With the release of CLR 4 being so close, we’ve been working hard on getting the new C# and VB language features implemented inside Reflector. The work isn’t complete yet, but we have some of the features working. Most importantly, there are going to be changes to the Reflector object model, and we though it would be useful for people to see the changes and have an opportunity to comment on them.
Before going any further, we should tell you what the EAP contains that’s different from the released version.
A number of bugs have been fixed, mainly bugs that were raised via the forum. This is slightly offset by the fact that this EAP hasn’t had a whole lot of testing and there may have been new bugs introduced during the development work we’ve been doing.

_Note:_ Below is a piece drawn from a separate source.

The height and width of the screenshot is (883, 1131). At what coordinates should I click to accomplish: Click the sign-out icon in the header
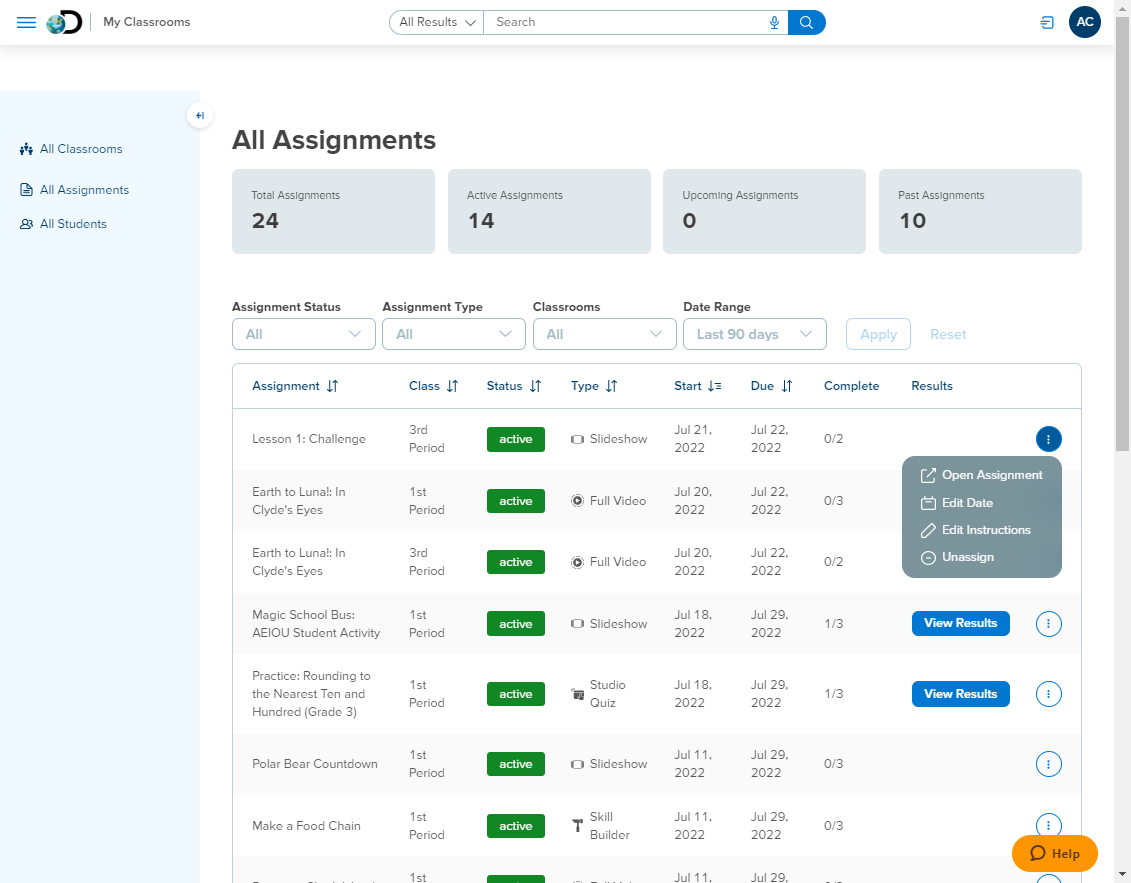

The C# language writer has been changed to display in and out co- and contra-variance markers on interfaces and delegates, and to display default values for optional parameters in method definitions. We also concisely display values passed by reference into COM calls. However, we do not change callsites to display calls using named parameters; this looks like hard work to get right.
The forthcoming version of the C# language introduces dynamic types and dynamic calls. The new version of Reflector should display a dynamic call rather than the generated C#:
dynamic target = MyTestObject();
We have a few bugs in this area where we are not casting to dynamic when necessary. These have been fixed on a branch and should make their way into the next EAP.
To support the dynamic features, we’ve added the types IDynamicMethodReferenceExpression, IDynamicPropertyIndexerExpression, and IDynamicPropertyReferenceExpression to the object model. These types, based on the versions without “Dynamic” in the name, reflect the fact that we don’t have full information about the method that is going to be called, but only have its name (as a string). These interfaces are going to change – in an internal version, they have been extended to include information about which parameter positions use runtime types and which use compile time types. There’s also the interface, IDynamicVariableDeclaration, that can be used to determine if a particular variable is used at dynamic call sites as a target.
A couple of these language changes have also been added to the Visual Basic language writer.
The new features are exposed only when the optimization level is set to .NET 4. When the level is set this high, the other standard language writers will simply display a message to say that they do not handle such an optimization level. Reflector Pro now has 4.0 as an optional compilation target and we have done some work to get the pdb generation right for these new features.
The EAP version of Reflector no longer installs the add-in on startup. The first time you run the EAP, it displays the integration options dialog. You can use the checkboxes to select the versions of Visual Studio into which you want to install the EAP version. Note that you can only have one version of Reflector Pro installed in Visual Studio; if you install into a Visual Studio that has another version installed, the previous version will be removed.